---------- Data records ----------

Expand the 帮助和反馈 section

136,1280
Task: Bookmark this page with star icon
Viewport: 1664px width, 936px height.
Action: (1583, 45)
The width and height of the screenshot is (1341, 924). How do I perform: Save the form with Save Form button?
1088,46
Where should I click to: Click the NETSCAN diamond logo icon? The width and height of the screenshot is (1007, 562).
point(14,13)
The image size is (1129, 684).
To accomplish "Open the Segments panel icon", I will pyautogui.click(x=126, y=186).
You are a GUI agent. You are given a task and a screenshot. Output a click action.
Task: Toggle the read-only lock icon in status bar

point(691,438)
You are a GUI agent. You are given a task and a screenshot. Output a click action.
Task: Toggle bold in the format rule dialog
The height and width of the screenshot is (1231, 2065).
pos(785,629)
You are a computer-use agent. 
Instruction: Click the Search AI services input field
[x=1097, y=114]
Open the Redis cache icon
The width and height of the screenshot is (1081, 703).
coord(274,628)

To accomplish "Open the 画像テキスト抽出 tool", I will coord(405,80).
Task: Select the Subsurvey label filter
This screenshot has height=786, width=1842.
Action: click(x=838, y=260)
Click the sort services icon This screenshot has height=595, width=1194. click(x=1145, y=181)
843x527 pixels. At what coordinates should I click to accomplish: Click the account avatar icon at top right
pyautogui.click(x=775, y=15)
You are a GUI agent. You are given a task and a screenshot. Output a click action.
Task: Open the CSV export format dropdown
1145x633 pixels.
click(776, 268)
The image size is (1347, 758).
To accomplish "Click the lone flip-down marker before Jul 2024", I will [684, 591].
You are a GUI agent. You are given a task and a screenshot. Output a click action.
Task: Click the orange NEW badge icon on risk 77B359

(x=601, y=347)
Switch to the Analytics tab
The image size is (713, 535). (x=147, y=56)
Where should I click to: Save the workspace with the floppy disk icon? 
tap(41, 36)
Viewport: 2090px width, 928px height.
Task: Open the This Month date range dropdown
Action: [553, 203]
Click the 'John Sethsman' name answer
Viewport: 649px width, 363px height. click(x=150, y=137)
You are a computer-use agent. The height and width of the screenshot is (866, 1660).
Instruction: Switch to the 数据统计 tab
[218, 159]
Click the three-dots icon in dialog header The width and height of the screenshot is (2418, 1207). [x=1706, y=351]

----------

• **Aim of the exercise**:
Copy the records above faithfully. Begin at their first line, end at the line containing "The image size is (1347, 758).", and include nothing else.

• **Answer space**:
Expand the 帮助和反馈 section

136,1280
Task: Bookmark this page with star icon
Viewport: 1664px width, 936px height.
Action: (1583, 45)
The width and height of the screenshot is (1341, 924). How do I perform: Save the form with Save Form button?
1088,46
Where should I click to: Click the NETSCAN diamond logo icon? The width and height of the screenshot is (1007, 562).
point(14,13)
The image size is (1129, 684).
To accomplish "Open the Segments panel icon", I will pyautogui.click(x=126, y=186).
You are a GUI agent. You are given a task and a screenshot. Output a click action.
Task: Toggle the read-only lock icon in status bar

point(691,438)
You are a GUI agent. You are given a task and a screenshot. Output a click action.
Task: Toggle bold in the format rule dialog
The height and width of the screenshot is (1231, 2065).
pos(785,629)
You are a computer-use agent. 
Instruction: Click the Search AI services input field
[x=1097, y=114]
Open the Redis cache icon
The width and height of the screenshot is (1081, 703).
coord(274,628)

To accomplish "Open the 画像テキスト抽出 tool", I will coord(405,80).
Task: Select the Subsurvey label filter
This screenshot has height=786, width=1842.
Action: click(x=838, y=260)
Click the sort services icon This screenshot has height=595, width=1194. click(x=1145, y=181)
843x527 pixels. At what coordinates should I click to accomplish: Click the account avatar icon at top right
pyautogui.click(x=775, y=15)
You are a GUI agent. You are given a task and a screenshot. Output a click action.
Task: Open the CSV export format dropdown
1145x633 pixels.
click(776, 268)
The image size is (1347, 758).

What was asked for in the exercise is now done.